Hello and welcome to No Filter, your somewhat timely look at which celebrities were on Pride floats and who stayed home to play with their hair. This week was also a big one for all of us at Autostraddle who were at A-Camp, from which we continue to recover. Also, good morning to Evan Rachel Wood’s 300+ Pride Outfits but also… good morning to everybody else.
“I, unlike you, have been made prefect; which means I, unlike you, have the power to hand out punishments.”
– Draco Malfoy
Evan Rachel Wood drank some Pride-themed Butterbeer and picked herself up a Bisexual Visibility Cloak.
It will not surprise you to learn that Janelle Monae has been stylish since before you were born.
Props to Kate and Leisha, #sisterwives, who upped their insta game by approximately 150% over Pride Weekend.

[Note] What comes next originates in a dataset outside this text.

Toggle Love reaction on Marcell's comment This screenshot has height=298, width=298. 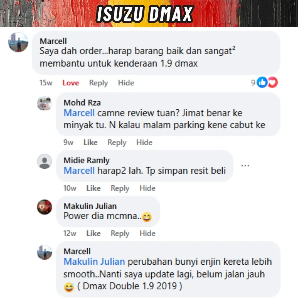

They also took some time out at Pride to subtly confirm their casting in “Generation Q” as Faceless Blond Woman and Faceless Shane Haircut Woman:
Attn WNBA if you need a new basketball holder, Gaby Dunn is ready and waiting and BOI can that girl hold a basketball!!!!
Honey, I shrunk the lesbian
In lieu of cellphone reception at A-Camp, Mal Blum strung a tin-can to a party hat with some shibari rope and made a few prank calls.
Tag yourself I’m the cherubic god of the wild, shepherds and flocks straddling the devil while yearning for the chance to feed Tessa Thompson some grapes.